Data excerpts
-- -- --

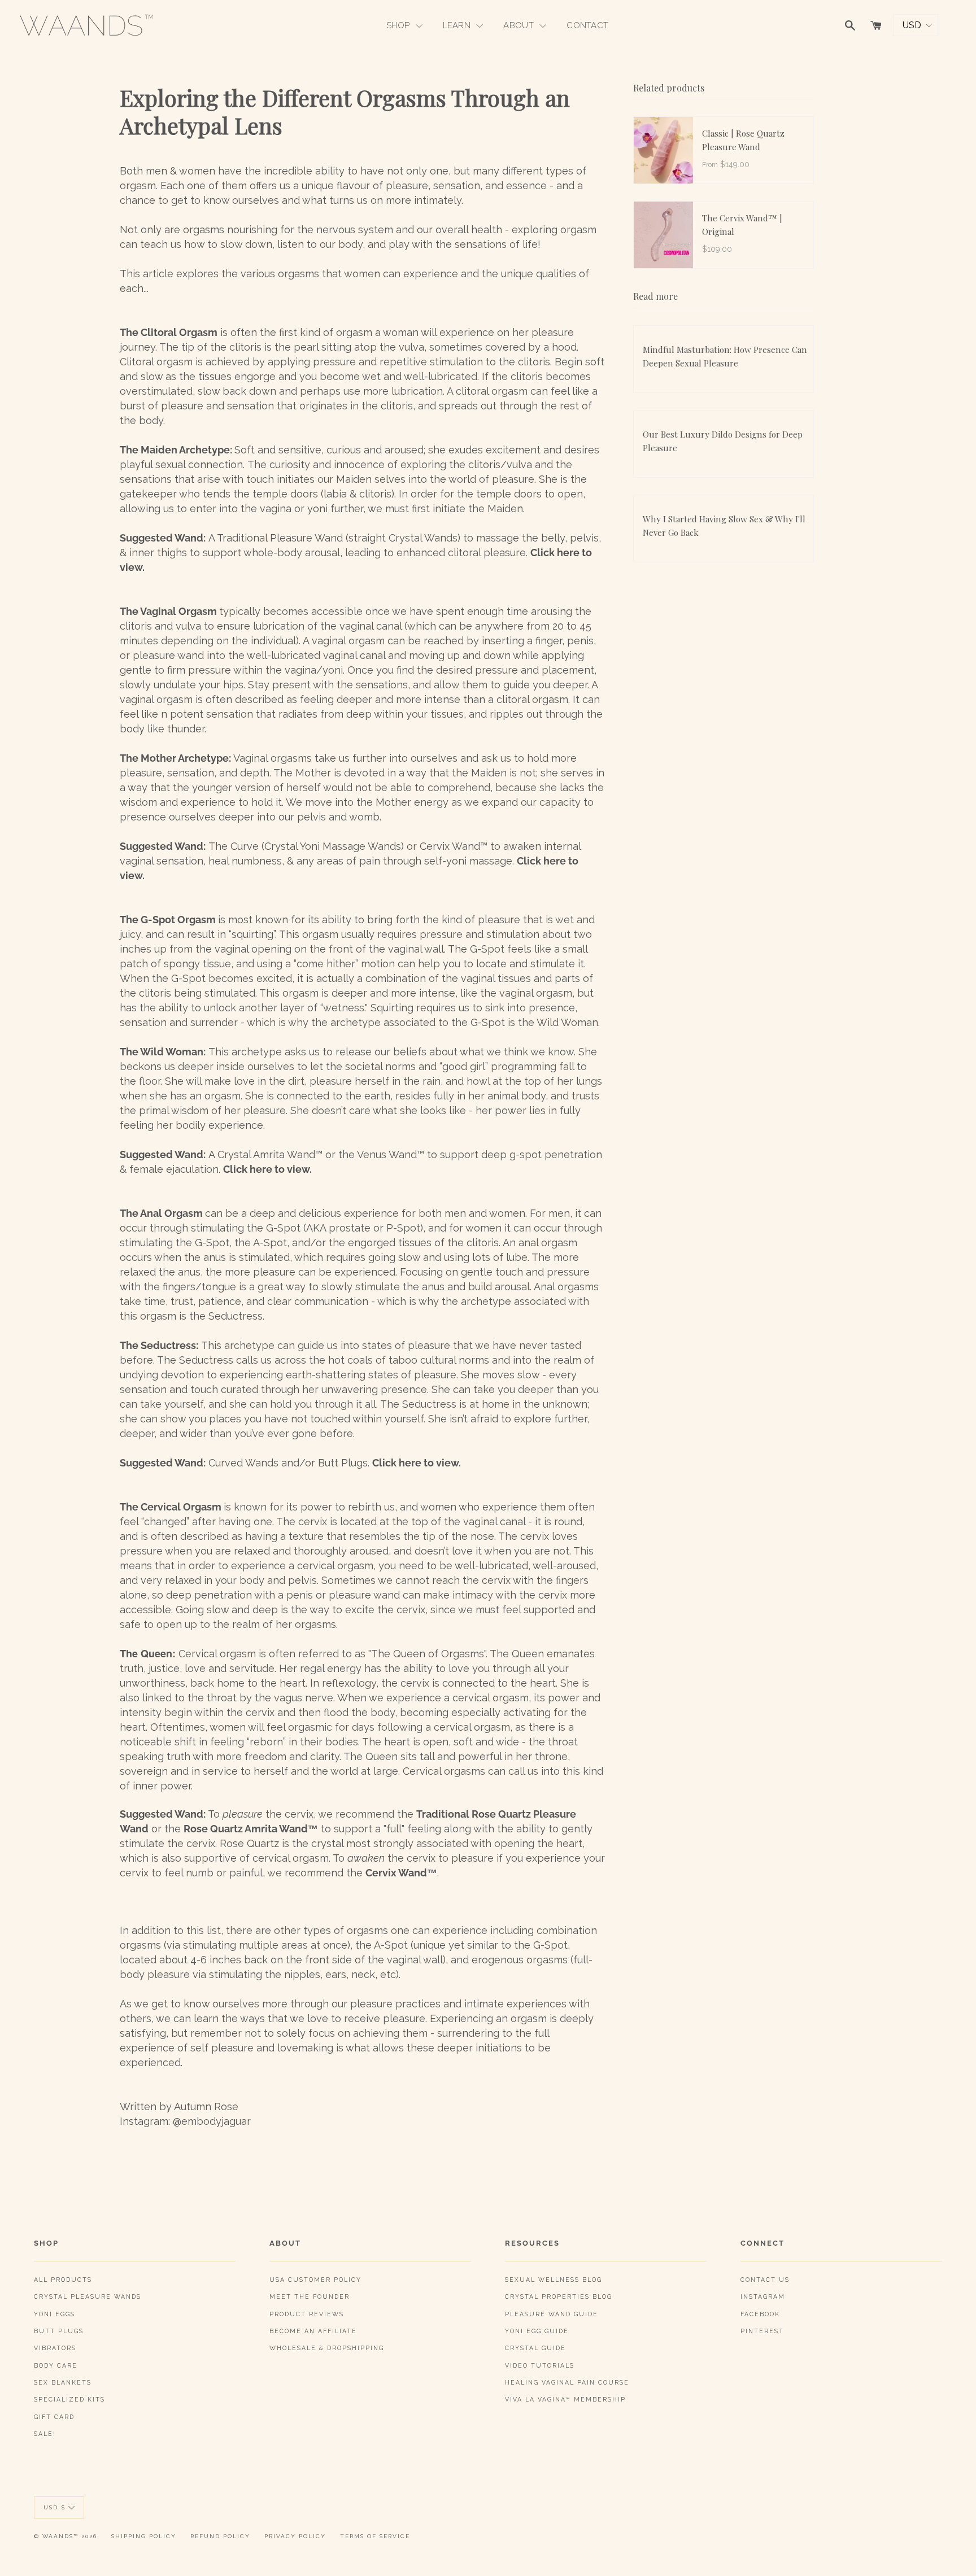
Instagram (762, 2296)
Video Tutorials (539, 2365)
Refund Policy (220, 2536)
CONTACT (587, 25)
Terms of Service (375, 2536)
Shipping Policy (143, 2536)
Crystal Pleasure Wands (87, 2296)
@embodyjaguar (212, 2121)
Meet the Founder (309, 2296)
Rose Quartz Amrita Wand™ (251, 1829)
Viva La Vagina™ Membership (565, 2399)
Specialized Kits (69, 2399)
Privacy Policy (295, 2536)
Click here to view (266, 1169)
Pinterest (762, 2331)
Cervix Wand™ (401, 1873)
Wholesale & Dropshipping (326, 2347)
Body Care (55, 2365)
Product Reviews (306, 2314)
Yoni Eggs (54, 2314)
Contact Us (765, 2279)
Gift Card (54, 2416)
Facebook (760, 2314)
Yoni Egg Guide (537, 2331)
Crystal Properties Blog (558, 2296)
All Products (63, 2279)
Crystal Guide (535, 2347)
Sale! (45, 2433)
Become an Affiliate (313, 2331)
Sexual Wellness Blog (553, 2279)
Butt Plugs (59, 2331)
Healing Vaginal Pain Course (567, 2382)
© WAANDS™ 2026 (65, 2536)
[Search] (850, 25)
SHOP (399, 25)
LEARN (458, 25)
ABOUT (519, 25)
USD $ (54, 2507)
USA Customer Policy (315, 2279)
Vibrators (55, 2347)
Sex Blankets (62, 2382)
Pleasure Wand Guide (551, 2314)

-- -- --

> _Work instructions_:
Please copy the data shown above, line by line and exactly, omitting the images.

> _Answer space_:
Instagram (762, 2296)
Video Tutorials (539, 2365)
Refund Policy (220, 2536)
CONTACT (587, 25)
Terms of Service (375, 2536)
Shipping Policy (143, 2536)
Crystal Pleasure Wands (87, 2296)
@embodyjaguar (212, 2121)
Meet the Founder (309, 2296)
Rose Quartz Amrita Wand™ (251, 1829)
Viva La Vagina™ Membership (565, 2399)
Specialized Kits (69, 2399)
Privacy Policy (295, 2536)
Click here to view (266, 1169)
Pinterest (762, 2331)
Cervix Wand™ (401, 1873)
Wholesale & Dropshipping (326, 2347)
Body Care (55, 2365)
Product Reviews (306, 2314)
Yoni Eggs (54, 2314)
Contact Us (765, 2279)
Gift Card (54, 2416)
Facebook (760, 2314)
Yoni Egg Guide (537, 2331)
Crystal Properties Blog (558, 2296)
All Products (63, 2279)
Crystal Guide (535, 2347)
Sale! (45, 2433)
Become an Affiliate (313, 2331)
Sexual Wellness Blog (553, 2279)
Butt Plugs (59, 2331)
Healing Vaginal Pain Course (567, 2382)
© WAANDS™ 2026 (65, 2536)
[Search] (850, 25)
SHOP (399, 25)
LEARN (458, 25)
ABOUT (519, 25)
USD $ (54, 2507)
USA Customer Policy (315, 2279)
Vibrators (55, 2347)
Sex Blankets (62, 2382)
Pleasure Wand Guide (551, 2314)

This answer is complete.